Um novo console no Japão é a histeria coletiva. No mesmo dia em que morreu Hiroshi Yamauchi, aquele que transformou a empresa de baralhos Nintendo na Walt Disney do final do século XX, com seus Mario, Luigi e companhia, era apresentado pela primeira vez o PS4 na feira Tokyo Game Show. Avós, pais e crianças iam fantasiados, alguns para ver o camundongo Mickey, outros para pôr as mãos em um novo controle com tela tátil, de novo um aceno aos smartphones que lhes estão roubando tantas fatias do bolo.

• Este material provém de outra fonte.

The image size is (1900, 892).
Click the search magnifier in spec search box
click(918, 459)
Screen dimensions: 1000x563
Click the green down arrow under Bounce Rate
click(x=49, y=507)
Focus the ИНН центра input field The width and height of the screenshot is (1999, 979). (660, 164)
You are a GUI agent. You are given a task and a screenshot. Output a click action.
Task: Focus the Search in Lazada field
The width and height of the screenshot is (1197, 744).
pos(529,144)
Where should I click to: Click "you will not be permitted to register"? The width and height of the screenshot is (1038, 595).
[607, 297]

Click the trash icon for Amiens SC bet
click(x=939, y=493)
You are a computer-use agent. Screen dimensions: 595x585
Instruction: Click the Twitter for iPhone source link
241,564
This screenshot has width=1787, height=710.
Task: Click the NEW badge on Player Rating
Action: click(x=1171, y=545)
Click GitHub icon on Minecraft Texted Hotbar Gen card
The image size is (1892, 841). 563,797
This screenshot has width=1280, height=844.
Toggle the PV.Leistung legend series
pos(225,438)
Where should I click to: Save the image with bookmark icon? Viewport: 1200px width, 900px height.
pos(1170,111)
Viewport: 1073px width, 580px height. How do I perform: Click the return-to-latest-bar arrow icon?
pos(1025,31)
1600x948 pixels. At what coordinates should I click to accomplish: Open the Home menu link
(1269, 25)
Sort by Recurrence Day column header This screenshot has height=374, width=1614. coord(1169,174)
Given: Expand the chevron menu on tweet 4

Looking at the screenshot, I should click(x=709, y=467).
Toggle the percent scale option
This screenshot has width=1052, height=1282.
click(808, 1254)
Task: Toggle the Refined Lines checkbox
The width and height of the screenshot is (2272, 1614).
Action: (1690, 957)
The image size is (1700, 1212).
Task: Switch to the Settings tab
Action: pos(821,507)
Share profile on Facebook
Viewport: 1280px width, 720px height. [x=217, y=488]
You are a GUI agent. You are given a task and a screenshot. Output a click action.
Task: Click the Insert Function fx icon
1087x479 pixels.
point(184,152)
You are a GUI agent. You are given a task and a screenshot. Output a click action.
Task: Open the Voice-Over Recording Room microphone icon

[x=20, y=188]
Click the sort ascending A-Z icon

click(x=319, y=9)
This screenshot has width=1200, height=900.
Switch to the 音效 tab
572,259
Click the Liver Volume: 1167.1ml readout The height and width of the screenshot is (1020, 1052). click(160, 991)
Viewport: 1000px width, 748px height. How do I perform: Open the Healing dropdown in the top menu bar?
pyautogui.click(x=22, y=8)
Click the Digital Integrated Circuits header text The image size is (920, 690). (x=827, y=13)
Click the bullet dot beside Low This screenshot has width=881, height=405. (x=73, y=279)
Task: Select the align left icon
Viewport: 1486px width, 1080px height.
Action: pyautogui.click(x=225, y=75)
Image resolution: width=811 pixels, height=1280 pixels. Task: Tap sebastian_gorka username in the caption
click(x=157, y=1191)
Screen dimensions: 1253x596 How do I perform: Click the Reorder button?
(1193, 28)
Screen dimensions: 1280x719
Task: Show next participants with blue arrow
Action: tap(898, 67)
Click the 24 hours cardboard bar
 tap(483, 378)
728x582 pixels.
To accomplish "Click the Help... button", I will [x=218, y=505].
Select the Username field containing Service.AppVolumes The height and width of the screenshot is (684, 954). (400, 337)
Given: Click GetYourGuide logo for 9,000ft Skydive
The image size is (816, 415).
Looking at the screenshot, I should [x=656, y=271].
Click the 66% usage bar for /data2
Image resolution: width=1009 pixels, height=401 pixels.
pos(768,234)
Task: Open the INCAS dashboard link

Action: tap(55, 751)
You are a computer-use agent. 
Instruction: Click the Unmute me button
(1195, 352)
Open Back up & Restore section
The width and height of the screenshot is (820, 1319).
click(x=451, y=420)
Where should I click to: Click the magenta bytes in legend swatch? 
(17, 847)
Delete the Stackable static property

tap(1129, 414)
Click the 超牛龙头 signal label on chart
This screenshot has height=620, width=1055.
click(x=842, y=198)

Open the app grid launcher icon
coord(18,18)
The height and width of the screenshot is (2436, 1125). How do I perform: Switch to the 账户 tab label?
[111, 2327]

Por trás de uma multidão de goblins, lolitas e super-heróis, as pessoas contemplavam em uma vitrine a nova fera, o PS4. Uma a uma, em perfeita ordem e espaço, sem se tocar, diante da máquina devem decidir que jogo experimentar durante 20 minutos: Knack, Fifa-14 ou um novo Metal Gear Solid no qual é difícil definir se se trata de um novo jogo ou de um filme...

Para Nicolás Ballesteros, professor de espanhol no Instituto Cervantes de Tóquio, não é de se estranhar essa reação diante de um novo produto de entretenimento. Nem tampouco o fato de as pessoas se fantasiarem ou assistirem em grande número a essas apresentações quase sacralizadas. “O japonês das cidades é consumista e tem seus caprichos, mas, ao mesmo tempo tenta não destoar. Tudo é suavizado. Qualquer aviso importante vem acompanhado de um desenho de mangá que o explica. Poderia parecer infantil, mas é seu jeito de destoar, de manter uma linha.”

O negócio do videogame não é tanto a venda dos aparelhos, mas ter uma ampla base de aficionados que depois consuma um bom número de jogos, seja baixando da internet, o que é cada vez mais comum, ou comprando em lojas. Para cada unidade vendida em sua plataforma, tanto de seus estúdios como de produtoras externas, a Sony fica com um percentual. Nada que não ocorra em outras lojas virtuais.

A diferença é o preço: um jogo atual, como Grand Theft Auto, custa mais de 70 euros. “É lógico que agora nos concentremos em títulos com gráficos espetaculares”, diz Yoshida, “porque a potência dos novos chips permite; mas há muito mais vida e haverá novas opções”.

O catálogo inicial de títulos do PS4, quase 30, tem opções para atrair a todo o tipo de público, por idade e sexo. De grandes produções até jogos minimalistas com toque retrô, para agradar a todos os usuários.

Mark Cerny, um norte-americano que, curiosamente, é o designer líder do PlayStation4, desempenha papel-chave nesse sentido. Ele passa grande parte de seu tempo em conversas e conferências para convencer pequenos criadores a participarem da concepção de novos videogames, do mesmo modo que fez com a primeira geração do PlayStation. Cerny lhes diz, por exemplo, que a Sony resolveu o grande problema de seu antecessor, o PS3, uma programação muito pesada e complexa, que permitiu ao Xbox levar vantagem. “O trabalho mais importante é criar um aparelho que facilite o desenvolvimento e a adaptação dos títulos com rapidez.”

Duas semanas antes do lançamento do PS4 na Europa, a Sony tirou outro ás da manga. O console se integra com os celulares Android e os iPhones, bem como com os tablets iPad. Se tudo sair conforme o planejado, o McDonald’s de Akihabara continuará cheio, com essa garotada viciada na tecnologia procurando uma tomada para se conectar, comprando um shake de wasabi em troca de uma boa conexão de internet banda larga.

E na esquina continuarão as meninas de meias soquete e maquiagem, mulheres que se oferecem para tomar café e conversar, talvez com direito a uma troca de carícias. Diante da LAN house, os que se esquivam da carne humana poderão optar por beber chá acariciando gatos, com direito a escolher a raça. Os japoneses adoram os mascotes com sangue nas veias, mas eles não cabem em suas casas. Um Tamagotchi, a primeira criatura virtual que precisava ser levada pra passear, ou do contrário corria o risco de morrer, foi a solução para outro problema nacional. No Japão, a vida é puro videogame.